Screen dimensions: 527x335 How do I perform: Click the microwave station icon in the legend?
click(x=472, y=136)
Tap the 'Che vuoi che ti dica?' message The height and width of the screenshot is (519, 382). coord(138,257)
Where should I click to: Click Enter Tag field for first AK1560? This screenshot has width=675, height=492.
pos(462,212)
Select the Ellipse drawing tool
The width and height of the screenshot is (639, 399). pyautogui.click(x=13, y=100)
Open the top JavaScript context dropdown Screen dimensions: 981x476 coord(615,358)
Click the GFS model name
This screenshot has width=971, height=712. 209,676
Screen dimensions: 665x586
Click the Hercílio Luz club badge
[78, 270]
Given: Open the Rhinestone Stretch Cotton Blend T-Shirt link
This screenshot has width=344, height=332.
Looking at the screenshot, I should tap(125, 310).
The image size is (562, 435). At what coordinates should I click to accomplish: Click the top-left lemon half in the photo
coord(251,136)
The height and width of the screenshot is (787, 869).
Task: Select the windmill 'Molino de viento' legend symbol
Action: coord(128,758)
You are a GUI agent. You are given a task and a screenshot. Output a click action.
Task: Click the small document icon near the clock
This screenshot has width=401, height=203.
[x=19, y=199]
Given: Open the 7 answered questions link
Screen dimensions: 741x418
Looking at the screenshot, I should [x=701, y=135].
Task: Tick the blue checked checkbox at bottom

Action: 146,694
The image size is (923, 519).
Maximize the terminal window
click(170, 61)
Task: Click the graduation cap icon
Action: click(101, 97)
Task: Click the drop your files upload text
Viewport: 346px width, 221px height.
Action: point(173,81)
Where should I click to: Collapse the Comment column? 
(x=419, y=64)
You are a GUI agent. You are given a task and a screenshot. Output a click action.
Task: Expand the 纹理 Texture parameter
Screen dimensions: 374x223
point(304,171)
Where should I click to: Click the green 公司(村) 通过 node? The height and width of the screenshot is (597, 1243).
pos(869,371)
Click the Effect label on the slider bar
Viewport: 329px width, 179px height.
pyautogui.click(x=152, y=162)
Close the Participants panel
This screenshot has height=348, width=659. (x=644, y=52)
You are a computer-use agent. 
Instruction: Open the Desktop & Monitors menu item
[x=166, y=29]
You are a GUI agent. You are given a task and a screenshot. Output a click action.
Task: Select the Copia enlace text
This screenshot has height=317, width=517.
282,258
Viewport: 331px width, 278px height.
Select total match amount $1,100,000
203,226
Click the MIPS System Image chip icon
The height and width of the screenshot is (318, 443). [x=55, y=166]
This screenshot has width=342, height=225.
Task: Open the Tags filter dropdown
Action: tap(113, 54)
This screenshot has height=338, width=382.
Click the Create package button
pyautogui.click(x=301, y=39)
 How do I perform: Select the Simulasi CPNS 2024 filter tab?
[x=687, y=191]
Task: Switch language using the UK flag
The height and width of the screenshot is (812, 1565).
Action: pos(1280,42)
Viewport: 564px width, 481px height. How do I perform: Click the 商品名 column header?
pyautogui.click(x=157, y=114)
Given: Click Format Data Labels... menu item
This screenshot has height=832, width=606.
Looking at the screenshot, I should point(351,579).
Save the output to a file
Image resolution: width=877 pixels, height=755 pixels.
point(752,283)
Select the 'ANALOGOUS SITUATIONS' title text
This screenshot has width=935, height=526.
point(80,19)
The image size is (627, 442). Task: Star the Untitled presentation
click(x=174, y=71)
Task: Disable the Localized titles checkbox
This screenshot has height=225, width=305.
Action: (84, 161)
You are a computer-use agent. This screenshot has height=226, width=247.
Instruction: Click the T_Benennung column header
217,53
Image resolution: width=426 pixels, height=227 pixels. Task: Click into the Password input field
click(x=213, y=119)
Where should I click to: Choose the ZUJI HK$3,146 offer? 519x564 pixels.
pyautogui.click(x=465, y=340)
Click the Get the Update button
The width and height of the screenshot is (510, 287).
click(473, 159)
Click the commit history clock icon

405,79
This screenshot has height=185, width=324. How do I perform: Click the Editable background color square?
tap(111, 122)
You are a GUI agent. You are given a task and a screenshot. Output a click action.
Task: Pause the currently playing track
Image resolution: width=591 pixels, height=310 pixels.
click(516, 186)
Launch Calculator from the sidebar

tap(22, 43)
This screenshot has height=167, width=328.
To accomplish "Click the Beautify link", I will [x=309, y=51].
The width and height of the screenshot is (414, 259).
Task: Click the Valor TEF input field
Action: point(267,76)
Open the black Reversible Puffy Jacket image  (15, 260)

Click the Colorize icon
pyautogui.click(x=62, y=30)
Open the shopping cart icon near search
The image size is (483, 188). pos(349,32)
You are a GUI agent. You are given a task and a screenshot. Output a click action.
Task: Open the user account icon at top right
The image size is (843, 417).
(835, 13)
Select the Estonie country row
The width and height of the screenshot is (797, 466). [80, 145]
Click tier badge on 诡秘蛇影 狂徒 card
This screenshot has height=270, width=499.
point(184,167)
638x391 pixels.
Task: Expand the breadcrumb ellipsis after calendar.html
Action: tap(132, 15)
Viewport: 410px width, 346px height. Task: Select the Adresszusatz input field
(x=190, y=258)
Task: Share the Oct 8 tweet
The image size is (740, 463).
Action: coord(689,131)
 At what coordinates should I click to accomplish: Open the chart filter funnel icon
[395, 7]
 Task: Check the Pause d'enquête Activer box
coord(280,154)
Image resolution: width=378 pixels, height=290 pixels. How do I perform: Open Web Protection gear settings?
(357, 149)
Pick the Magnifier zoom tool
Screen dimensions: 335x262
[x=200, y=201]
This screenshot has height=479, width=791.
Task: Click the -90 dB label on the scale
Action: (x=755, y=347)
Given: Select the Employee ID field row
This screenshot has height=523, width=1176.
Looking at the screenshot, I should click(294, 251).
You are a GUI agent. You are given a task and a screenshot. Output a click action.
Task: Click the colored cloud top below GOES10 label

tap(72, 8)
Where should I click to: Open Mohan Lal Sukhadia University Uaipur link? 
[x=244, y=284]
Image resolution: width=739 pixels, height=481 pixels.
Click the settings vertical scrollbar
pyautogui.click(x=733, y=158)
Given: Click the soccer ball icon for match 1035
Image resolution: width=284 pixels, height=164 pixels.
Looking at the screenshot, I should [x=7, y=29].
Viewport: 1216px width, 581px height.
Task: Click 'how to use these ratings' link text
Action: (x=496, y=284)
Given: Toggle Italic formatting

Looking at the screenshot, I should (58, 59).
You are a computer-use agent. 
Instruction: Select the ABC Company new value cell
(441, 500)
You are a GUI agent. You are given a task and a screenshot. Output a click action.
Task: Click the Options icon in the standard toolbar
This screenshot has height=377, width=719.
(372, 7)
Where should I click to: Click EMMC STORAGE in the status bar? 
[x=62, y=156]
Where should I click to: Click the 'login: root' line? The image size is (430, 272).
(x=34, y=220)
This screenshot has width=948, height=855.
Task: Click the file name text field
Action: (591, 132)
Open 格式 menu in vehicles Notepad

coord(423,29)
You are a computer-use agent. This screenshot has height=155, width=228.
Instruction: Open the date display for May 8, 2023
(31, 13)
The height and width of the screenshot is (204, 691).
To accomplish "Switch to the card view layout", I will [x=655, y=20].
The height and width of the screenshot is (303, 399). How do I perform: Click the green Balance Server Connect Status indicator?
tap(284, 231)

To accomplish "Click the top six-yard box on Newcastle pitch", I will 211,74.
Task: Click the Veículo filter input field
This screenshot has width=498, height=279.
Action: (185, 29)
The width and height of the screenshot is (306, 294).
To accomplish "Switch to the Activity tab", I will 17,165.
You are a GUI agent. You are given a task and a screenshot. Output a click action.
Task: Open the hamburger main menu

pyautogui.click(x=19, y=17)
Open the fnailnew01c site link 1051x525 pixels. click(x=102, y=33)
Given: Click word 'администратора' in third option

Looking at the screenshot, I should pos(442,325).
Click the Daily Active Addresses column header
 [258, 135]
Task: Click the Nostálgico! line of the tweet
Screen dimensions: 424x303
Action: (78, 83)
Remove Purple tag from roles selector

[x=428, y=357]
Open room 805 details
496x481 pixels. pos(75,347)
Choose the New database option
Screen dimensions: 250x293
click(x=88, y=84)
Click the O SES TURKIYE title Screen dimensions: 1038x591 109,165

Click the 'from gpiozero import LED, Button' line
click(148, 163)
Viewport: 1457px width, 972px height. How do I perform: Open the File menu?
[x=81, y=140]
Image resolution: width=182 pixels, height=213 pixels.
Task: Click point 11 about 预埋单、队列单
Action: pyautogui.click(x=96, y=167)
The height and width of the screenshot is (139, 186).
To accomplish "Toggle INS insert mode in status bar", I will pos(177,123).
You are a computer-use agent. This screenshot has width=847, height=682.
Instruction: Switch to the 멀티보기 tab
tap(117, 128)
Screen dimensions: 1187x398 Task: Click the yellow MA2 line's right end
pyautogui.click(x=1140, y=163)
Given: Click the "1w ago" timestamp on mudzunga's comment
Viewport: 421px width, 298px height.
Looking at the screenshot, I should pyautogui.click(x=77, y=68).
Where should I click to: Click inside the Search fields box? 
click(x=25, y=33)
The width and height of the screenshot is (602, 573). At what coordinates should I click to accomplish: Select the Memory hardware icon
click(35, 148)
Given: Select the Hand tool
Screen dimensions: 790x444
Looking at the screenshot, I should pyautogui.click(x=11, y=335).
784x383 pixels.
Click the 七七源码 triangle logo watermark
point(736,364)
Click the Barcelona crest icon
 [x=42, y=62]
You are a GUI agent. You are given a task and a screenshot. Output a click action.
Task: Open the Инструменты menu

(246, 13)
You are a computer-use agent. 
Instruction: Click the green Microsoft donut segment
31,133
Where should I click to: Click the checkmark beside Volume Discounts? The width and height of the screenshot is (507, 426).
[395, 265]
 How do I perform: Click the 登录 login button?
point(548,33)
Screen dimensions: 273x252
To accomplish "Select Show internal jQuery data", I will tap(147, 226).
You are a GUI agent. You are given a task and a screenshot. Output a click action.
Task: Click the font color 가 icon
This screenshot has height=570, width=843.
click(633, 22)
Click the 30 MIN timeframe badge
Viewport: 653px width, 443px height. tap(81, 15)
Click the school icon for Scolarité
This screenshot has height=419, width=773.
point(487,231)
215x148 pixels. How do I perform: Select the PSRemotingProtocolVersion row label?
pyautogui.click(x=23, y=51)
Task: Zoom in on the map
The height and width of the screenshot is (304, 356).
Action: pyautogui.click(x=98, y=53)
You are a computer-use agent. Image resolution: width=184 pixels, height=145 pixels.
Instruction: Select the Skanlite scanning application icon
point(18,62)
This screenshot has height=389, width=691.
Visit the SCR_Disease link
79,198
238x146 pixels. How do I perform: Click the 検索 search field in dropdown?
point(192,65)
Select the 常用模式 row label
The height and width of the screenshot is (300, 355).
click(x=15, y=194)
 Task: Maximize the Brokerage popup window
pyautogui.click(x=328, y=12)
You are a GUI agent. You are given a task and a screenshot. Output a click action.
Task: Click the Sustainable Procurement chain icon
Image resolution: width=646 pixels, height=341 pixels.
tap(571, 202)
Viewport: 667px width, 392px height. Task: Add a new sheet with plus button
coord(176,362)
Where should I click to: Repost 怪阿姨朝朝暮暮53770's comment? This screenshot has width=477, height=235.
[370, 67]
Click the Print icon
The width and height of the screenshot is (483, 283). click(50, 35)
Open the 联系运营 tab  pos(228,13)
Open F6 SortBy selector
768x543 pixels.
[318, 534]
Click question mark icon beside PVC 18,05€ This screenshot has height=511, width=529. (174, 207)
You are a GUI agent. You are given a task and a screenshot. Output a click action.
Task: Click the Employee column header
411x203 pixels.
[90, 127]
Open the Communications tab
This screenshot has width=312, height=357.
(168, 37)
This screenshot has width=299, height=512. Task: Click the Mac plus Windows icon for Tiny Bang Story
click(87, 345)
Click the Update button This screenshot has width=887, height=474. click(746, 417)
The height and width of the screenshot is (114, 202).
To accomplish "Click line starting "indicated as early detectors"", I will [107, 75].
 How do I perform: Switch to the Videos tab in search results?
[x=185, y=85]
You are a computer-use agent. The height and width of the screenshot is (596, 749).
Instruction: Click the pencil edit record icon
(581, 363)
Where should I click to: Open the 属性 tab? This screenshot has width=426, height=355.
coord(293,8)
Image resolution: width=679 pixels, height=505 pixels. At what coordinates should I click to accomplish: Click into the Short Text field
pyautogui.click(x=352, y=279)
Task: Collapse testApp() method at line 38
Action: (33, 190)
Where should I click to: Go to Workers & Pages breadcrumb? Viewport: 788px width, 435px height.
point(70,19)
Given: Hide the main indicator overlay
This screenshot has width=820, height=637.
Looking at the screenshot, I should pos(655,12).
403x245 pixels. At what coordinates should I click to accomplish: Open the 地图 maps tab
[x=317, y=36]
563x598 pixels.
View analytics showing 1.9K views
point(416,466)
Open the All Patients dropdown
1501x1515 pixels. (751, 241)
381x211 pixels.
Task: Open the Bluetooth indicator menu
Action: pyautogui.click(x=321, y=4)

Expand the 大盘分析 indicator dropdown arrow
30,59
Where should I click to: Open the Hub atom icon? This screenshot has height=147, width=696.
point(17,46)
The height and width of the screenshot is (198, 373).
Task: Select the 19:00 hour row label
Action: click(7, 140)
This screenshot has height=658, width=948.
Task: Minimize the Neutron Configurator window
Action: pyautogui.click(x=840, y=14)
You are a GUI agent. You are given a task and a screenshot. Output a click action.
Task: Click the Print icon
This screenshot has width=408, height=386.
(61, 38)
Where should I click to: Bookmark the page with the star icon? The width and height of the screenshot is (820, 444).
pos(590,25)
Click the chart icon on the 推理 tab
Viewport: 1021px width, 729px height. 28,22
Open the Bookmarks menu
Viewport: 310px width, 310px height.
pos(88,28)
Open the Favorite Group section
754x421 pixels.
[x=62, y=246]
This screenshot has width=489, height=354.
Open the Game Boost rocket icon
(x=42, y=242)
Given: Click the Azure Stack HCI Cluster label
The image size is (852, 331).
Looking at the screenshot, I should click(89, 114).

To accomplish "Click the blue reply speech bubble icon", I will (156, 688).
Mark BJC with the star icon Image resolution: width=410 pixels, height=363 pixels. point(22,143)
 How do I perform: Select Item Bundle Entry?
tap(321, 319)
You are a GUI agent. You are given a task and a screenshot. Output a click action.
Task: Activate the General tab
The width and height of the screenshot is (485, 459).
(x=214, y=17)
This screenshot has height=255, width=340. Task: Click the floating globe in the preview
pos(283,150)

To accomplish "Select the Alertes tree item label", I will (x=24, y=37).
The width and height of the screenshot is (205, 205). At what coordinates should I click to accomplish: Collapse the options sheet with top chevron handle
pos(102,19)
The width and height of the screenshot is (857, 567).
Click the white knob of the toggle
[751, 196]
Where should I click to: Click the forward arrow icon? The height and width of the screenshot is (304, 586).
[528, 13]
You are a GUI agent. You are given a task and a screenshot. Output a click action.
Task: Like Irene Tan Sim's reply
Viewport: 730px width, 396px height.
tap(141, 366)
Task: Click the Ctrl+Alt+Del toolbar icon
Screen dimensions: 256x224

> _YOUR GOAL_
Read through the entries, then copy every line where the string "Employee" is found.

> _SOLUTION TO THIS TASK_
Given: Select the Employee ID field row
Task: Click the Employee column header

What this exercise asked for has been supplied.